Trois grandes préconisations

En réponse à ces défis, ces professionnels ont instauré des systèmes de détection d’intrusion (39%), des fonctionnalités à distance (36%) et de la protection périmétrique (35%). Là encore, les francophones se distinguent, installant d’abord des fonctionnalités distantes (34%), la gestion de l’occupation des espaces (32%) et la prise de température (28%).

Selon Genetec, cette pandémie a accéléré l’adoption d’une stratégie cloud, 50 % des sondés ayant déployé des solutions cloud hybrides. Ce taux descend à 17% chez les francophones. Logique, d’après Genetec, car le cloud est moins avancé en France. L’éditeur produit, à partir de cette enquête, trois grandes préconisations pour l’année 2021.

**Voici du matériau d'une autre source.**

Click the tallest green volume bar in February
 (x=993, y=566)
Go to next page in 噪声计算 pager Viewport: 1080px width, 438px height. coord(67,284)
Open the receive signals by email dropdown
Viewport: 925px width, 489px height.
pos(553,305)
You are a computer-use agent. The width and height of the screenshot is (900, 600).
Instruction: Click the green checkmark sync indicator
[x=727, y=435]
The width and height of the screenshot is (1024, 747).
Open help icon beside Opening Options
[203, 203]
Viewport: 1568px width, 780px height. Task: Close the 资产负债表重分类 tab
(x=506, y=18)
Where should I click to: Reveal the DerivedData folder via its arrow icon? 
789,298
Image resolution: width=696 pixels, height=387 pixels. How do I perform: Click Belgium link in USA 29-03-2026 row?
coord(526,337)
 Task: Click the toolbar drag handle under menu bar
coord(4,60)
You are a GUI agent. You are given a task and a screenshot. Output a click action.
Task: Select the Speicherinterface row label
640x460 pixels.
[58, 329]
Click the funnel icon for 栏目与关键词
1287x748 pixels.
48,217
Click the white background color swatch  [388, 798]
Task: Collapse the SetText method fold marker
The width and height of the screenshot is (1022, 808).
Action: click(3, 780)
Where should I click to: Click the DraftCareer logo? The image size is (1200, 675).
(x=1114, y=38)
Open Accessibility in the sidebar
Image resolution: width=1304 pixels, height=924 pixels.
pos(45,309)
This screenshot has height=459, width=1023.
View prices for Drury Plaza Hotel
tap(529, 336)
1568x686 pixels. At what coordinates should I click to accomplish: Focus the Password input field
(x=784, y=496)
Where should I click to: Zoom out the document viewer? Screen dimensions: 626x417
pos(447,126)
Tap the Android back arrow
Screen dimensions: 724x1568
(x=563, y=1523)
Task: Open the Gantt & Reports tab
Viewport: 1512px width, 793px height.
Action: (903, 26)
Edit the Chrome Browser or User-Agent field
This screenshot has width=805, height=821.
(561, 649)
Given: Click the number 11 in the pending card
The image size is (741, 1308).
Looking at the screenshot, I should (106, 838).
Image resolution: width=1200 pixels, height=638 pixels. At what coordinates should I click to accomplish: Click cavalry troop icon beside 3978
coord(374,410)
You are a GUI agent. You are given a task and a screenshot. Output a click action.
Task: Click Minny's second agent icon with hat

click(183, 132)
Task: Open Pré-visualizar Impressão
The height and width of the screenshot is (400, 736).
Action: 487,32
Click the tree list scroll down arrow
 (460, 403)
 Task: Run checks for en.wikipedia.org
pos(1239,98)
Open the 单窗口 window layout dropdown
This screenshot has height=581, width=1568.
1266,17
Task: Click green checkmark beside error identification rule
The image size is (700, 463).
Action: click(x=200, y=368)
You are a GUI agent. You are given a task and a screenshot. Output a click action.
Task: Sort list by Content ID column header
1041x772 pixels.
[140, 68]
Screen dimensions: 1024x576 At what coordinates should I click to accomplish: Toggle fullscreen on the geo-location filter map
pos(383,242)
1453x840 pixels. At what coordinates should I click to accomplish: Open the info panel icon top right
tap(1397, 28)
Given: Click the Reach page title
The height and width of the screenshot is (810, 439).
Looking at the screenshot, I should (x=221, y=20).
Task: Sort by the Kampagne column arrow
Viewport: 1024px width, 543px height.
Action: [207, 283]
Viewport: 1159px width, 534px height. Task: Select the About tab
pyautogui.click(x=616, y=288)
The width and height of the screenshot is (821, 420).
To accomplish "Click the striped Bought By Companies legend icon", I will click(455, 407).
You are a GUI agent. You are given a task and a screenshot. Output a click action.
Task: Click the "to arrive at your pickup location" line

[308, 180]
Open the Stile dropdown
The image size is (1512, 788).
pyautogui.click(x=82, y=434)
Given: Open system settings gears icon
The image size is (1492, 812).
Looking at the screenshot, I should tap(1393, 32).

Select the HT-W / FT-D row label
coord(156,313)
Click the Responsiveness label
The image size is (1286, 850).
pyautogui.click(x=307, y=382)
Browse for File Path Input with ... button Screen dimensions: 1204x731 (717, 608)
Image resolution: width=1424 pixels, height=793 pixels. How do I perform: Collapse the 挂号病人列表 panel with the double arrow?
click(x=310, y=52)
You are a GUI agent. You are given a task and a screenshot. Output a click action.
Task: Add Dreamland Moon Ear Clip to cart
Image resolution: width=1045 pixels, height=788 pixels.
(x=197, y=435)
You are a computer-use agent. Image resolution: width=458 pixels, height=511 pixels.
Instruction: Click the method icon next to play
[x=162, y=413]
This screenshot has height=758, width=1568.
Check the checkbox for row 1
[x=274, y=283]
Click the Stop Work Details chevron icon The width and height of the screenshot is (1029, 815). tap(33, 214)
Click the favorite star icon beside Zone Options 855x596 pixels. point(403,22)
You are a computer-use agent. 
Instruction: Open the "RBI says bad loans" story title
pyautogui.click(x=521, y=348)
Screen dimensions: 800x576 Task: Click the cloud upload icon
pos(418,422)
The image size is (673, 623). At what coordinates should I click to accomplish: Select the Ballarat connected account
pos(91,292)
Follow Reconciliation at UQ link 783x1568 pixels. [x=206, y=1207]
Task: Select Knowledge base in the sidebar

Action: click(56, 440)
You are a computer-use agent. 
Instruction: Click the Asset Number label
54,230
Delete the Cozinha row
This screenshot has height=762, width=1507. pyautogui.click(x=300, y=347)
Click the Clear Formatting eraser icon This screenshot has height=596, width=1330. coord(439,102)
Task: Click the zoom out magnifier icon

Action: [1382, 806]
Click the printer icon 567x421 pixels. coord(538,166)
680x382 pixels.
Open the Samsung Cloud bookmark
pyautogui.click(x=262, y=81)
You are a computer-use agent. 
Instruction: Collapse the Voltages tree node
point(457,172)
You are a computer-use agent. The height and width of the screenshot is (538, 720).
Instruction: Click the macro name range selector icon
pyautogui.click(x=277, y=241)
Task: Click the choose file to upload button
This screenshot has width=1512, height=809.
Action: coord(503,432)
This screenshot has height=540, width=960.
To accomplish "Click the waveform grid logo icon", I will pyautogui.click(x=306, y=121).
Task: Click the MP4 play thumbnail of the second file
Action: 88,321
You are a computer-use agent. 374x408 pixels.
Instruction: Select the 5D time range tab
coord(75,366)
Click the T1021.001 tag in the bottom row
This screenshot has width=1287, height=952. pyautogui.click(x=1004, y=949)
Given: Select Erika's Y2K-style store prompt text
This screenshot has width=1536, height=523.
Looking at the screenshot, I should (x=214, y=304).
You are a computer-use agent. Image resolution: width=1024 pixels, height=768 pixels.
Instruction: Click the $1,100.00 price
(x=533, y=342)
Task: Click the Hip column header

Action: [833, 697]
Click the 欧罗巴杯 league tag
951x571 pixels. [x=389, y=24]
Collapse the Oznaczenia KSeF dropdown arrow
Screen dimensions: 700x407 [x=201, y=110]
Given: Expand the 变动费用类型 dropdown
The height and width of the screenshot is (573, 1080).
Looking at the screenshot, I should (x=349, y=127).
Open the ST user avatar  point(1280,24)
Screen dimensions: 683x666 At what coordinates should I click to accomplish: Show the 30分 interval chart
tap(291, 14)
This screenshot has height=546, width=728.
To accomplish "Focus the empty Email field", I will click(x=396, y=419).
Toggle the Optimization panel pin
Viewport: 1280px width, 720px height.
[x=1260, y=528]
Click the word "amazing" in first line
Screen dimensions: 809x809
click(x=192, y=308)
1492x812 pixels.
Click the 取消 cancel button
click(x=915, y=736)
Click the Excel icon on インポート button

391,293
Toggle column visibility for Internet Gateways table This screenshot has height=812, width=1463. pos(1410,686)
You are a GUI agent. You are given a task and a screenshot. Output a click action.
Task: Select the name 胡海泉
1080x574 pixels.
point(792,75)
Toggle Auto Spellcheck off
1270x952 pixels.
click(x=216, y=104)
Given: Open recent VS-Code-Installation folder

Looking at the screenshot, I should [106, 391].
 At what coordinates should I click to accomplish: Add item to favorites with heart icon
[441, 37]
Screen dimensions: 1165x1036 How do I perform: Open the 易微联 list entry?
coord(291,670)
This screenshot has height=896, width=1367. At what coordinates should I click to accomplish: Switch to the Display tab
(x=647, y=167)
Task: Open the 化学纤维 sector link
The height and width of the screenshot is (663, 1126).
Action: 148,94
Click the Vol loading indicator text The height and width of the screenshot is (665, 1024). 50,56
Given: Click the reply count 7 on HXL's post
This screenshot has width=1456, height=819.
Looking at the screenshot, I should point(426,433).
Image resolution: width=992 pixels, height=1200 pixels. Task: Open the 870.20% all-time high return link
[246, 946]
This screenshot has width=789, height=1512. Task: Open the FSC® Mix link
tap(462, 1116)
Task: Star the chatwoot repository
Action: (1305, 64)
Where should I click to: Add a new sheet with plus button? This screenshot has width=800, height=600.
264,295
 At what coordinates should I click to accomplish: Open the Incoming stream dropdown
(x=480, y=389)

En premier lieu, le cloud et le cloud hybride sont les meilleurs choix pour des raisons d’évolutivité et de protection des données notamment. En deuxième lieu, la cyber-résilience et la cyber-hygiène ne doivent plus être traitées séparément et sont des sujets demandant un véritable travail de la part des professionnels de la sécurité, en particulier la coordination avec l’IT.  Enfin, et Genetec prêche bien sûr pour sa paroisse, une plateforme unifiée, facilitant le dialogue entre systèmes divers, est idéale pour mener à bien une politique de sécurité efficace et globale.